Workers Vanguard No. 1136 |
29 June 2018 |
The following article appeared under the Partisan Defense Committee's Class-Struggle Defense Notes masthead in the print version of this issue of Workers Vanguard. The PDC is a class-struggle, non-sectarian legal and social defense organization which champions cases and causes in the interest of the whole of the working people. This purpose is in accordance with the political views of the Spartacist League.
Free All the MOVE Prisoners!
Debbie Africa Paroled
(Class-Struggle Defense Notes)
On June 16, MOVE member Debbie Sims Africa was released on parole from Pennsylvania’s State Correctional Institution Cambridge Springs. She is the first of the MOVE 9 to be released after they were incarcerated in 1978, sentenced to terms of 30 to 100 years for the killing of a Philadelphia police officer during the 1978 cop siege of MOVE’s Powelton Village home. Two other MOVE prisoners, Janine and Janet Africa, were up for parole with Debbie, but were denied. “I am happy to finally be home with my family,” said Debbie, “but Janet, Janine and the rest of the MOVE 9 are still in prison, in the same situation that I was in and they deserve parole too.” For the immediate, unconditional release of all the MOVE prisoners!
From its appearance in the early 1970s proclaiming the right of armed self-defense, the predominantly black, radical back-to-nature MOVE commune was met with vicious cop terror. Debbie’s release comes just two months before the 40th anniversary of the 8 August 1978 police attack on MOVE. After a months-long siege, an army of nearly 600 cops surrounded the MOVE house to evict its defenseless residents. The police unleashed a fusillade of gunfire and then stormed the home. One police officer, James Ramp, was killed in the cops’ own cross fire. At least eight witnesses testified that no gunshots came from the MOVE house, and no fingerprints of any MOVE member were found on the weapons supposedly recovered from their home. Despite this evidence of their innocence, six MOVE members remain in Pennsylvania’s dungeons nearly 40 years later. Merle and Phil Africa have already died in prison hellholes.
On 13 May 1985, the MOVE prisoners watched in horror from their cells as the Philadelphia police under black Democratic mayor Wilson Goode, in league with the FBI and Bureau of Alcohol, Tobacco and Firearms, dropped a high-powered explosive bomb on MOVE’s Osage Avenue home. Eleven people, including five children, were burned to death and an entire black neighborhood was left in smoldering ruins. For the “crime” of being the sole adult survivor of the bombing, Ramona Africa was sentenced to 7 years and served every day. This coordinated act of racist state murder must never be forgotten.
Until Debbie’s release, the MOVE prisoners had been denied their freedom time and again since becoming eligible for parole in 2008. But despite persistent persecution and harassment, the surviving MOVE members remain strong and outspoken, steadfast fighters not only for their own freedom but also for the freedom of others, not least political prisoner Mumia Abu-Jamal, a longtime MOVE supporter.

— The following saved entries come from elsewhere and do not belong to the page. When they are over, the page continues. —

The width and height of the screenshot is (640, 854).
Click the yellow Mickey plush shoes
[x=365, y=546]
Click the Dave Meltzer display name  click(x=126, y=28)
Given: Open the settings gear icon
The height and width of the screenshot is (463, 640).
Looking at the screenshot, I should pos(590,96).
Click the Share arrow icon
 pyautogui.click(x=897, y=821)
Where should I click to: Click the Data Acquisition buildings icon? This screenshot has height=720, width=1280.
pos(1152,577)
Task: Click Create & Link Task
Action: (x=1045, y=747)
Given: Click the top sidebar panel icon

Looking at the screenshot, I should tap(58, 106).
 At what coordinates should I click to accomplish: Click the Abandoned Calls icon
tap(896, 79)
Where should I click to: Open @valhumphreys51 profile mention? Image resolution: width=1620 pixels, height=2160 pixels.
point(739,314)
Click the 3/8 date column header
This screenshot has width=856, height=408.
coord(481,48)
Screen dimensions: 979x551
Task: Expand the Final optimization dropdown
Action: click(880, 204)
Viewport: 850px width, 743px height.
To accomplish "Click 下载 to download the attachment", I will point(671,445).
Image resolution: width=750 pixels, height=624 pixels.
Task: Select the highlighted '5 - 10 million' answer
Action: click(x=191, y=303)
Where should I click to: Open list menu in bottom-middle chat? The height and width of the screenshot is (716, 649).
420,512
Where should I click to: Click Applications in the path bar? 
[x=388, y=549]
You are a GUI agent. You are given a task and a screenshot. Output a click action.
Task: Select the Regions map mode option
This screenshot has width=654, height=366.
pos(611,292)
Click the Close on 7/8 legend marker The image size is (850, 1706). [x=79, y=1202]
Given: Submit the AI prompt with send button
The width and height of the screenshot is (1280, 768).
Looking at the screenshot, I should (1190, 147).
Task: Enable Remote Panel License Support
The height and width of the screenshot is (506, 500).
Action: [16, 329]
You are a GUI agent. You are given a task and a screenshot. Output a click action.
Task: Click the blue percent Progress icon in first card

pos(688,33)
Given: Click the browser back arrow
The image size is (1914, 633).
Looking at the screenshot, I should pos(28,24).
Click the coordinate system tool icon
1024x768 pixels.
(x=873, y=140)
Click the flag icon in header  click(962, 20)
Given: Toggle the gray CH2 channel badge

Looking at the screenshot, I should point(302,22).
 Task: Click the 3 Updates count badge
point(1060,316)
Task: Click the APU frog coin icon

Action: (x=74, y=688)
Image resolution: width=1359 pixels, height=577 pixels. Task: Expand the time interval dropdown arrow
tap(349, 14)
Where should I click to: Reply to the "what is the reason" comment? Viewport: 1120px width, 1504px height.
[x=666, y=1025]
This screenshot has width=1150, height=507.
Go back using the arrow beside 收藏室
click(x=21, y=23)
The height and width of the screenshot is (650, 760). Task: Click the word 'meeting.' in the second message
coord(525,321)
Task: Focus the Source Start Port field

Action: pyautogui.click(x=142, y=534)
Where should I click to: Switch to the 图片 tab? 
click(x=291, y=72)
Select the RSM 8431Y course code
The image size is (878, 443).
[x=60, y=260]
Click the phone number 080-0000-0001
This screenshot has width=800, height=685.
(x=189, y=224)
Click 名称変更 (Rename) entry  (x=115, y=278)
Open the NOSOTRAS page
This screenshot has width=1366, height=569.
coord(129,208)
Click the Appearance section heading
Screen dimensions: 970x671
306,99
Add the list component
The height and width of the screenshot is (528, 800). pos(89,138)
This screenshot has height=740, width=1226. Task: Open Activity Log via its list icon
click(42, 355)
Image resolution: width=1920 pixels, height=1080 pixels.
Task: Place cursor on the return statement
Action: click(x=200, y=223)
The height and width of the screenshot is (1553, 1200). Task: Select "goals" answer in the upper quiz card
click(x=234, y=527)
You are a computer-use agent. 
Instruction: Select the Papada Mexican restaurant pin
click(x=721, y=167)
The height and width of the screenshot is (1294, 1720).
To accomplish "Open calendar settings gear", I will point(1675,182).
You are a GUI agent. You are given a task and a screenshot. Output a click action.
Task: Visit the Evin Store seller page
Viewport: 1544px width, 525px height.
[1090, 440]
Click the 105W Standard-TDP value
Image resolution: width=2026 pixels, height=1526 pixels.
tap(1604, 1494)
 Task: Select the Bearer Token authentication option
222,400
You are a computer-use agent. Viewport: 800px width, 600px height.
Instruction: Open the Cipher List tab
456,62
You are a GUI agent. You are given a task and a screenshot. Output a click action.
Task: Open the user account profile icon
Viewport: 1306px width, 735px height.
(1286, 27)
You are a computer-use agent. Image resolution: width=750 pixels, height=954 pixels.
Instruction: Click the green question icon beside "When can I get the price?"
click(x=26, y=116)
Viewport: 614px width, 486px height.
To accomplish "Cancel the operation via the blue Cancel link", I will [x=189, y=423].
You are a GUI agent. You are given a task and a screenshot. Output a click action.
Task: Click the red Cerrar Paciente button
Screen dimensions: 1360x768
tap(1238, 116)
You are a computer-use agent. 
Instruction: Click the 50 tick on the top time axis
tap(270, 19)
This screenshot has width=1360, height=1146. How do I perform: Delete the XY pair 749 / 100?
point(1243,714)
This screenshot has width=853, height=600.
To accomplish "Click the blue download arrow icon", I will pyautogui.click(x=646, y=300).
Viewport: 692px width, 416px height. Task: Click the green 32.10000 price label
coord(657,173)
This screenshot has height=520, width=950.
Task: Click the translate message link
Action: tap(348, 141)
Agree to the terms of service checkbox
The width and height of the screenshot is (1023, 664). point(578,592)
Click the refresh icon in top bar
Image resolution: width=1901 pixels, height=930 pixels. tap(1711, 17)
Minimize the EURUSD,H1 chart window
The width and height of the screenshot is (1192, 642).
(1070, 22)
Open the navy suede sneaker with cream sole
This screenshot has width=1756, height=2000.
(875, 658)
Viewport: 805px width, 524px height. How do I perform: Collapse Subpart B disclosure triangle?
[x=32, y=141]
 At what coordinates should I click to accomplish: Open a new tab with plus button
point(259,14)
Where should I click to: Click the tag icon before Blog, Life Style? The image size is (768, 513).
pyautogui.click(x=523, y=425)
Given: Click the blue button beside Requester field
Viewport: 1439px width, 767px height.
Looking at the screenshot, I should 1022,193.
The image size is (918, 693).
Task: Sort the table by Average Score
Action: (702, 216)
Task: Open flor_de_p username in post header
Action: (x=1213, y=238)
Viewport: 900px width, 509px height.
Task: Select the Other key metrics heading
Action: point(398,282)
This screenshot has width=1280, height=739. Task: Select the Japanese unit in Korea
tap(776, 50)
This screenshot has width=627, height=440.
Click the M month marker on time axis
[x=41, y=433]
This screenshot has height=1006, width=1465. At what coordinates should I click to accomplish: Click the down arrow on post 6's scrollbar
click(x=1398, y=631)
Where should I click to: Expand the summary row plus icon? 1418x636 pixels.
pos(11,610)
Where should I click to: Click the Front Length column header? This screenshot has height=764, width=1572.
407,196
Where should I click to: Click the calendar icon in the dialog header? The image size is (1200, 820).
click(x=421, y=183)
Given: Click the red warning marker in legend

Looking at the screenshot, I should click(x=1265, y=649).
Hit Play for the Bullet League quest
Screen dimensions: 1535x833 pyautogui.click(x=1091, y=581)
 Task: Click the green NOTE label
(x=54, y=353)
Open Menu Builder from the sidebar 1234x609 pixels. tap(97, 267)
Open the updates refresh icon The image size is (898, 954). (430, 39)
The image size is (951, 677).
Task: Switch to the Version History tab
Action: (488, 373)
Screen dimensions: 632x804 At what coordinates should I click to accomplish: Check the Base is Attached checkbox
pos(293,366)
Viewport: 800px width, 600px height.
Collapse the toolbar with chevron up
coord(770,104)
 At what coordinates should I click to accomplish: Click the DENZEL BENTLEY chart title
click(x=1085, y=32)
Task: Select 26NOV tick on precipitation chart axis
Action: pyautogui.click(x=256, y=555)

In once again denying parole to Janet and Janine Africa, the parole board cited their “lack of remorse.” This is a common basis for denying parole to those who have been falsely convicted. Having committed no crime, the imprisoned MOVE members have nothing to show “remorse” for. Although the office of Philadelphia’s new district attorney reportedly sent letters saying that Janet and Janine “will not pose a threat to the Philadelphia community,” the parole board cited the “negative recommendation” of a prior prosecuting attorney as another basis for denying their release.
At the time of the 1978 cop attack, Debbie was just 22, the mother of a 2-year-old daughter, Michelle, and eight months pregnant. Her son, Michael Jr., was born in prison and taken from her after just three days. “After being born in jail and never being with my mom or dad, I’m happy to be with my mom at home for the first time ever in almost forty years. But my family is still incomplete because my dad is still in prison,” said Mike Africa Jr. His father, Michael Africa Sr., is a MOVE prisoner who is up for parole in September.
The MOVE 9 were among the first activists supported by the class-war prisoner stipend program of the Partisan Defense Committee. The sinister web of police terror and frame-ups unleashed against them and Mumia Abu-Jamal is no aberration. Suppressing political dissent as well as terrorizing the besieged black and Latino populations is precisely the job the cops are paid to do as enforcers of the racist capitalist order. As Workers Vanguard underlined in “Free Ramona Africa and All MOVE Prisoners!” (WV No. 396, 31 Jan. 1986), “Defense of all the MOVE prisoners is an elementary duty for every working-class organization.” It will take a workers revolution to put the capitalist state’s machinery of torture and death out of business once and for all.